The free ɛ-amino groups of lysine residues are the predominant sites for glucose attachment within protein molecules [29], and as such their modification (through glycation and subsequent oxidation, dehydration, etc.) may (by altering their functional properties) contribute to the reduced fibrinolytic susceptibility of the fibrin clot, given their central role in the fibrinolytic process. Previous studies utilising fibrinogen glycated in vitro have demonstrated that glycation reduces the susceptibility of fibrin to plasmin degradation [33] and interferes with the specific fibrinolytic enzyme–substrate interaction [21]. In the study by Bobbink et al. [21] modification of fibrinogen lysine residues by acetylation and carbamylation resulted in the complete resistance of fibrin to plasminolysis.

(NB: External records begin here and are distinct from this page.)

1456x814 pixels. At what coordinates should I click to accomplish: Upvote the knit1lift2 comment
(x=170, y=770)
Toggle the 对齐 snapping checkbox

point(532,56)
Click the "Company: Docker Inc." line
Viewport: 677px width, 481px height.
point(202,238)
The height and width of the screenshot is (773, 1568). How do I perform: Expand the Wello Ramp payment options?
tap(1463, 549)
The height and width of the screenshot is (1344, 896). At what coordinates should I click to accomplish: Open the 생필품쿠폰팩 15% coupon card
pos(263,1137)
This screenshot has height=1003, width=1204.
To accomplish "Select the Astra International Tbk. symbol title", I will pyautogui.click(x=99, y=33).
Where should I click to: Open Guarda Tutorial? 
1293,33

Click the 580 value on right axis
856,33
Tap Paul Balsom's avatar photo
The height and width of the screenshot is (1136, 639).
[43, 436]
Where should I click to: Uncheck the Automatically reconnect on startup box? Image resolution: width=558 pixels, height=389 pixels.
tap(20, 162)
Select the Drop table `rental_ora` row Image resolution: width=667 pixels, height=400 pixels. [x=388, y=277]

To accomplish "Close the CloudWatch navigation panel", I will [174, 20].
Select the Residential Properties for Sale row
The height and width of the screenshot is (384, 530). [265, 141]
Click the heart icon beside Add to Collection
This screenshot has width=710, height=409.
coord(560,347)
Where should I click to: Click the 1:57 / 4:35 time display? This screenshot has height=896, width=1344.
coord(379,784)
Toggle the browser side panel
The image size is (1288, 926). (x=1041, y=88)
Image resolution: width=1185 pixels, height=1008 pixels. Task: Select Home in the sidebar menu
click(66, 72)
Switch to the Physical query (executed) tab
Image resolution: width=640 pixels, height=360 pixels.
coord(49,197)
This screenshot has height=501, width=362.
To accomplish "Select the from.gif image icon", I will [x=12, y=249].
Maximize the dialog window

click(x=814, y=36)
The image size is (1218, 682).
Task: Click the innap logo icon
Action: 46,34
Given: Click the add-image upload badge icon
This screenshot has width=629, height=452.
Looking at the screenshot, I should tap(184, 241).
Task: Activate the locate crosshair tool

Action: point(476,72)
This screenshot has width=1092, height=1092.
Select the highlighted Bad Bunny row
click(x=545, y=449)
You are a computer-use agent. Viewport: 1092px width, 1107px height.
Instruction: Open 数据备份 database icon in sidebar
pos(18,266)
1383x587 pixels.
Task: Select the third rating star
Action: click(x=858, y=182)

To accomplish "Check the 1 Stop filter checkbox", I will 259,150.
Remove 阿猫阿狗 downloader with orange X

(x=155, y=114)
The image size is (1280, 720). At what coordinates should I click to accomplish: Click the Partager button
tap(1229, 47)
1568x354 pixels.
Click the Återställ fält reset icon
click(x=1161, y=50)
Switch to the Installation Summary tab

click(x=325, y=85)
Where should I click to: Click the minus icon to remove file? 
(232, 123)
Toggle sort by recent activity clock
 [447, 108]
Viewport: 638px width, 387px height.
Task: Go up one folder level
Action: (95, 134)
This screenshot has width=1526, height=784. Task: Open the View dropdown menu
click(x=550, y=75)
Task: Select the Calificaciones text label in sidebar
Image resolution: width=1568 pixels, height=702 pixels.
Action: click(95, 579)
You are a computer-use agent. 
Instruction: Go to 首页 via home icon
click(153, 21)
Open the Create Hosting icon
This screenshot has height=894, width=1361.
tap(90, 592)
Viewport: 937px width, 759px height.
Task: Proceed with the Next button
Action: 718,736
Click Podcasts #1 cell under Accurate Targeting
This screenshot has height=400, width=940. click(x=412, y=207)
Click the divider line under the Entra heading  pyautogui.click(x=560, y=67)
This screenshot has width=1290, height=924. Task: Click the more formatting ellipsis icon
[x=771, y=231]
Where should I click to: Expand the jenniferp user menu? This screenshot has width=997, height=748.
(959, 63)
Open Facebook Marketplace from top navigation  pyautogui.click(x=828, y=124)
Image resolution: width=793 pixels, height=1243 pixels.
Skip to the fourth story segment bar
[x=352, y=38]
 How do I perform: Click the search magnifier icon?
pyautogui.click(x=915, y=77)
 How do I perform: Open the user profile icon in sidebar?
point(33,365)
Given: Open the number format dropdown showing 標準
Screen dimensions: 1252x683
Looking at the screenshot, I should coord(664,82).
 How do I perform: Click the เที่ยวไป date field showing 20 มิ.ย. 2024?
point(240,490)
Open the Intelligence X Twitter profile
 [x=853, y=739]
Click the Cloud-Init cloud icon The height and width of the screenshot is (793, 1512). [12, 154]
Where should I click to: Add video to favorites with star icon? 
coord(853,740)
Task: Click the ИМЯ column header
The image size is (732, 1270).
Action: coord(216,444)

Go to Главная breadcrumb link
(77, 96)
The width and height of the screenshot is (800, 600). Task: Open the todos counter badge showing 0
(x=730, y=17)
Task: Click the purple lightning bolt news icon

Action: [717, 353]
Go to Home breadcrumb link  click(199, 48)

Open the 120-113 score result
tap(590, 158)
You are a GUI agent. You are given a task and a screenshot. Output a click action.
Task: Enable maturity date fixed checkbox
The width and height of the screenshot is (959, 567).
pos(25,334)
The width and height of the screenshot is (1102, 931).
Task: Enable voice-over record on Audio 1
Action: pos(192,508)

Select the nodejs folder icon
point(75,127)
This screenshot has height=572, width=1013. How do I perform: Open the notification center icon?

The qualitatively similar effects of glycation and these other manipulations suggest that chemical modification of lysine amino groups is responsible for the defects produced by hyperglycaemia. The process of in vitro glycation is, however, non-physiological, and may result in glycation at more sites per molecule or at a different profile of sites than would occur in vivo [34, 35], and as such the behaviour of fibrinogen may differ from that of fibrinogen glycated in vivo. Our study is the first to analyse the fibrinolytic process using fibrinogen purified from diabetic subjects, and has therefore addressed this issue by using fibrinogen that was glycated in vivo.

In summary, fibrinogen purified from subjects with type 2 diabetes generates a fibrin structure that is resistant to the actions of the fibrinolytic system. This is due to decreased binding of t-PA and plasminogen to fibrin, increased PI cross-linking, and diminished plasmin generation on the clot surface. This concatenation of events contrives to further intensify the prothrombotic and anti-fibrinolytic milieu characteristic of type 2 diabetes and may have a role in increasing vascular risk in this group. Future work needs to be directed at understanding the specific sites influenced by post-translational modifications that are responsible for the changes described in this study. This might allow the development of targeted disruption of these processes to ameliorate some of the deleterious effects on thrombotic risk of the metabolic changes associated with type 2 diabetes.